LangExtract: AI Transforms Clinical Notes to Structured Data

Towardsdatascience

In the vast and complex world of healthcare, a significant portion of critical patient data remains buried within unstructured text—primarily clinical notes. These documents, often lengthy and filled with abbreviations, inconsistencies, and medical jargon, pose a formidable challenge to data extraction and analysis. Important details, such as drug names, dosages, and especially adverse drug reactions (ADRs), frequently get lost in the textual deluge, making rapid detection and response difficult. Addressing this challenge, Google developers have introduced LangExtract, a new open-source project designed to transform messy, unstructured text into clean, structured data by leveraging the power of large language models (LLMs). While originating from Google developers, it’s important to note that LangExtract is not an officially supported Google product.

The timely detection of adverse drug reactions is paramount for patient safety and the broader field of pharmacovigilance. An ADR is any harmful, unintended consequence arising from medication use, ranging from mild side effects like nausea to severe outcomes requiring immediate medical attention. Identifying these reactions quickly is crucial, yet in clinical notes, ADRs are often intertwined with a patient’s medical history, lab results, and other contextual information, making manual extraction a laborious and error-prone process. While LLMs are an active area of research for ADR detection, recent studies indicate they can effectively flag potential issues but are not yet reliably precise for definitive extraction. This makes ADR extraction an excellent stress test for LangExtract, evaluating its ability to pinpoint specific adverse reactions amidst a host of other medical entities.

LangExtract operates on a straightforward three-step workflow. Users begin by defining their extraction task through a clear, descriptive prompt that specifies the exact information they wish to extract. Next, they provide a few high-quality examples, known as “few-shot examples,” which serve to guide the model toward the desired format and level of detail for the output. Finally, users submit their input text, select their preferred LLM (which can be either a proprietary API-based model or a local model via platforms like Ollama), and allow LangExtract to process the data. The resulting structured data can then be reviewed, visualized, or directly integrated into downstream analytical pipelines. The tool’s versatility extends beyond clinical notes, with examples ranging from entity extraction in literary texts to structuring radiology reports.

To demonstrate its capabilities in a clinical context, LangExtract was tested on its ability to identify ADRs using Google’s Gemini 2.5 Flash model. The extraction task was clearly defined: extract medication, dosage, adverse reaction, and any action taken, including the severity of the reaction as an attribute if mentioned. Crucially, the prompt instructed the model to use exact text spans from the original note, avoiding any paraphrasing, and to return entities in their order of appearance. A guiding example was provided, illustrating how a note detailing “ibuprofen 400 mg” leading to “mild stomach pain” and the patient “stopping the medicine” should be structured. When presented with a real clinical sentence from the ADE Corpus v2 dataset, LangExtract successfully identified the adverse drug reaction without confusing it with the patient’s pre-existing conditions—a common hurdle in such tasks.

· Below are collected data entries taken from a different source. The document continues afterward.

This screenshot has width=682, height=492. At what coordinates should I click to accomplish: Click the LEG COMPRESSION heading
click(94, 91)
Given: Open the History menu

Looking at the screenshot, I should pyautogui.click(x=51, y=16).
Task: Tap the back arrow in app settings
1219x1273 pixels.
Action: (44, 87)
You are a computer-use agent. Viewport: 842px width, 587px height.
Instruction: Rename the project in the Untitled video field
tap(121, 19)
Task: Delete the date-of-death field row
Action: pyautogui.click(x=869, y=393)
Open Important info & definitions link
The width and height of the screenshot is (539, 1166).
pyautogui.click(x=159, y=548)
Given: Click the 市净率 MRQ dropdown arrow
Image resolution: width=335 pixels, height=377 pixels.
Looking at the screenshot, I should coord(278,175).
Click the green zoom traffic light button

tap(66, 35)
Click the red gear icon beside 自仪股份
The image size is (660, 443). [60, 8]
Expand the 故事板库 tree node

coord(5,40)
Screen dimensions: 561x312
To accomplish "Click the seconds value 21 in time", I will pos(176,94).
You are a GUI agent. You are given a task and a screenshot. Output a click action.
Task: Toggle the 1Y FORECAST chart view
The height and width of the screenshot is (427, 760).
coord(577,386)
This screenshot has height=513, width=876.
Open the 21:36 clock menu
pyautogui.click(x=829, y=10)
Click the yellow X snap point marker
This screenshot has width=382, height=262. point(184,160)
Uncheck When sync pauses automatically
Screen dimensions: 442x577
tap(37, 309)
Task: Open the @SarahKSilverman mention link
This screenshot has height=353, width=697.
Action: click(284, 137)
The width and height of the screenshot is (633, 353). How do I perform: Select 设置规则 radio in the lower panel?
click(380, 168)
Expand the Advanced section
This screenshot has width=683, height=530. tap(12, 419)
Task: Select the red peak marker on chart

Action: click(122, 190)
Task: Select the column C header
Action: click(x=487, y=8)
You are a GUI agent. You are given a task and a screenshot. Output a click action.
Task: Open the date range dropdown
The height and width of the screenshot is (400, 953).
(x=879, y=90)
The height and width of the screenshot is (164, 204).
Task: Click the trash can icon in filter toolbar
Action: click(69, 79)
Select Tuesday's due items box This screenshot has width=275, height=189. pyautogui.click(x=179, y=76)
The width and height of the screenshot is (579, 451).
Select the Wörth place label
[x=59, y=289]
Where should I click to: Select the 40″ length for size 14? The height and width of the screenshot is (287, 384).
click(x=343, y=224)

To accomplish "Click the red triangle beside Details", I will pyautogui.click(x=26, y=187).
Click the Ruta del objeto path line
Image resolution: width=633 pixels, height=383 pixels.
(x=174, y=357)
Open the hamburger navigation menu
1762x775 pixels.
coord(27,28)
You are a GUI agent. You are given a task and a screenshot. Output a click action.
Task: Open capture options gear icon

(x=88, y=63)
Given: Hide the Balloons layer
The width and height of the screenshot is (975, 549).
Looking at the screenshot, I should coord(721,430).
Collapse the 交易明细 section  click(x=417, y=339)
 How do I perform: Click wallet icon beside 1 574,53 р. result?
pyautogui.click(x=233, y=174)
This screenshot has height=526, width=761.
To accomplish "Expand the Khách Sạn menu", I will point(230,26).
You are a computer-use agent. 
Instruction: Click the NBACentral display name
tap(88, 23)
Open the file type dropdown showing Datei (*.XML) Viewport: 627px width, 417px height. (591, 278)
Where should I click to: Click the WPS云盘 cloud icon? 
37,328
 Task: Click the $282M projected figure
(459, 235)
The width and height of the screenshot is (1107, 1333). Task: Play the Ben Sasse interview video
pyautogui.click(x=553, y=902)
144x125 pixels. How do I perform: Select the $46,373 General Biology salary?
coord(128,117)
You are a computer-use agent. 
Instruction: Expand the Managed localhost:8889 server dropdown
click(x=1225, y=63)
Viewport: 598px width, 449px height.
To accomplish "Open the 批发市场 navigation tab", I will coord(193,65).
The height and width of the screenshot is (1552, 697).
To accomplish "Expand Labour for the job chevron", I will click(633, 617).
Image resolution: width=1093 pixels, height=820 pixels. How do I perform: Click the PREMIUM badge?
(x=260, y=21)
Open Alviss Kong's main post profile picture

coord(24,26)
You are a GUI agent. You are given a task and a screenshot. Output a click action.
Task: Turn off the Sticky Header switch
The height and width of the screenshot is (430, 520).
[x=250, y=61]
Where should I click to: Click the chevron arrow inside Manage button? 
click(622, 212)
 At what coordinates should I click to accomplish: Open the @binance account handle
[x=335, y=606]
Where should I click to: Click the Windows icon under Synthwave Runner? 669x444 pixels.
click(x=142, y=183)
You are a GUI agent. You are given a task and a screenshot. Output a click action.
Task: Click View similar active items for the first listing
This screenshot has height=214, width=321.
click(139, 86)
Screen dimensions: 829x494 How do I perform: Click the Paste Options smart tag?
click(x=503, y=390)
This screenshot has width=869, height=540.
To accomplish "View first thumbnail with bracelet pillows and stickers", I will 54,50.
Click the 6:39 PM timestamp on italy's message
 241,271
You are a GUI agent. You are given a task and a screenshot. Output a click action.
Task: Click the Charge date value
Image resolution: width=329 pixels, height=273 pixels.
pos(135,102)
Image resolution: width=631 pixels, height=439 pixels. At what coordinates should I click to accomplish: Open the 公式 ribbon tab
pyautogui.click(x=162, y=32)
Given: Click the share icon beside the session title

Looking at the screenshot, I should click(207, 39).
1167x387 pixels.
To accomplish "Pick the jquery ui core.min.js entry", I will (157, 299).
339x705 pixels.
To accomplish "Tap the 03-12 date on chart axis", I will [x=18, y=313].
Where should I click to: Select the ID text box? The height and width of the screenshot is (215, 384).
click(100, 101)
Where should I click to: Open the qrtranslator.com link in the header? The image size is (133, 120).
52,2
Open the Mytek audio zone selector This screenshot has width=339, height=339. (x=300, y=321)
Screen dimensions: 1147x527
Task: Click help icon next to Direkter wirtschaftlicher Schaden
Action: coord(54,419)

Real-world clinical notes are often significantly longer than simple sentences. LangExtract accommodates these extended texts by offering specific parameters to enhance performance. extraction_passes allows for multiple scans of the text to improve recall and capture more subtle details. max_workers facilitates parallel processing, enabling faster handling of larger documents, while max_char_buffer splits the text into smaller, manageable chunks, helping the model maintain accuracy even with very long inputs. Furthermore, LangExtract offers the flexibility of working with local LLMs through Ollama, a significant advantage for organizations dealing with privacy-sensitive clinical data that cannot leave a secure, on-premise environment.

In summary, LangExtract presents a promising solution for transforming unstructured clinical notes into actionable, structured data, saving substantial preprocessing effort for information retrieval systems and metadata extraction applications. Its performance in ADR experiments was encouraging, accurately identifying medications, dosages, and reactions. The quality of the extracted output, however, is directly influenced by the quality of the few-shot examples provided, highlighting that human expertise remains a vital component in the loop. While the initial results are positive, the high-risk nature of clinical data necessitates more extensive and rigorous testing across diverse datasets before LangExtract can be widely adopted for production use.